La indignación se propagaba con más rapidez que el vino en sus vasos de barro.
—¡Me lo debéis! —tronó Remo.
—Este hombre ha matado a Moga, que seguramente hubiese acabado por darnos muerte o algo peor —argumentó Maniel en su defensa—. Además, la realidad es que Selprum vendrá a estas tierras con la venia del monarca para hacer correr nuestra sangre.
—Quizá quiere cerciorarse de que ha muerto Moga. Le prepararemos un buen recibimiento, calmaremos sus dudas sobre nosotros, le ofreceremos pruebas tangibles de nuestra lealtad al rey. Engalanaremos los pueblos con estandartes reales…

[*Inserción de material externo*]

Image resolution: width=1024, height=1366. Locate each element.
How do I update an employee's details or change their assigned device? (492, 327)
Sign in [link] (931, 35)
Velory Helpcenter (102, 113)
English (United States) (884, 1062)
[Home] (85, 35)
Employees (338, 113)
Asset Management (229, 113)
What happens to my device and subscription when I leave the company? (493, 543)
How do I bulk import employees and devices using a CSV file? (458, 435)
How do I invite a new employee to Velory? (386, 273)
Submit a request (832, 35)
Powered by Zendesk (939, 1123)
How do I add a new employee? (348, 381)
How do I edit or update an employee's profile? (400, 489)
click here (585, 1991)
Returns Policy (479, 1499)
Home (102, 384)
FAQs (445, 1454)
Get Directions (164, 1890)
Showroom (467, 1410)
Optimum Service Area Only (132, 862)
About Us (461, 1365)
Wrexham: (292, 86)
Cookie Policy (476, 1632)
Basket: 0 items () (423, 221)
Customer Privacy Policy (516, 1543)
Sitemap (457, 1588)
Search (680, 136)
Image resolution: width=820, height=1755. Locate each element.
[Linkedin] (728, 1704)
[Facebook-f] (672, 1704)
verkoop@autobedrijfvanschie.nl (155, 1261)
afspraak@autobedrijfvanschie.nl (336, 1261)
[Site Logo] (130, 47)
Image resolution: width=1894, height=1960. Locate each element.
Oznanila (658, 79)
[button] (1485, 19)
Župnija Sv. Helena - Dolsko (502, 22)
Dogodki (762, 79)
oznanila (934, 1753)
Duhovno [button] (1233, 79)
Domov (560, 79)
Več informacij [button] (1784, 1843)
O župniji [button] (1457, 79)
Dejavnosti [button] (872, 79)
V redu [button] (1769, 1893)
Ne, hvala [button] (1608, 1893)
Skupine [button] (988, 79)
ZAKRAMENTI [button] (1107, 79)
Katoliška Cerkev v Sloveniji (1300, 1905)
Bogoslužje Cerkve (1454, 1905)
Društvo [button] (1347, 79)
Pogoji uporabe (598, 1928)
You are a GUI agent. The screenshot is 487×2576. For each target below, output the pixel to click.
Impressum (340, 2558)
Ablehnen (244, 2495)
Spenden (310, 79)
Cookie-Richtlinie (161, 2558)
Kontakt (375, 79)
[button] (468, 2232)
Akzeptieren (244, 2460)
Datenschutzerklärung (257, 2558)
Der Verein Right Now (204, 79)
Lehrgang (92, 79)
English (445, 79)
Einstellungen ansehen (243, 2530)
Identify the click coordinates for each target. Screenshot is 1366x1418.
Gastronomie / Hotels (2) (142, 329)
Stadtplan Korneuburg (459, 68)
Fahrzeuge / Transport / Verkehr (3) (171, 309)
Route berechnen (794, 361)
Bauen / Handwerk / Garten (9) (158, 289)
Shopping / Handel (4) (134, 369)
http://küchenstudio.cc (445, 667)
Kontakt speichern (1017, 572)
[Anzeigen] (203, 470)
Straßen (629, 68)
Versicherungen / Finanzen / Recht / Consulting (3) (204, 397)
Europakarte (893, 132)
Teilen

—Yo conozco a ese hombre. Cuando llegó a ser capitán de su destacamento, exilió a todos los que le eran hostiles, mató a muchos y a los demás nos quitó todo cuanto poseíamos. No dialogaréis con el rey, ni con ningún sabio que analice vuestra lealtad ni tampoco con un astrónomo que miraría temeroso las estrellas para designar vuestra suerte. Aquí vendrá una fuerza militar opresora quemando casas. Ahorcará indiscriminadamente, pasará por la espada a cuantos pretendan cambiar su visión preconcebida del problema. Torturará a vuestros vecinos para que declaren en vuestra contra y acabaréis bajo el hacha de un verdugo en el mejor de los casos. ¡Pensad con frialdad y, por una vez en vuestra vida, dejad de tener miedo!
Estas últimas palabras vinieron acompañadas de un puñetazo terrible a la mesa, donde los manjares temblaron con la fuerza de Remo. Después, con paso lento, abandonó la estancia para dejarlos pensar.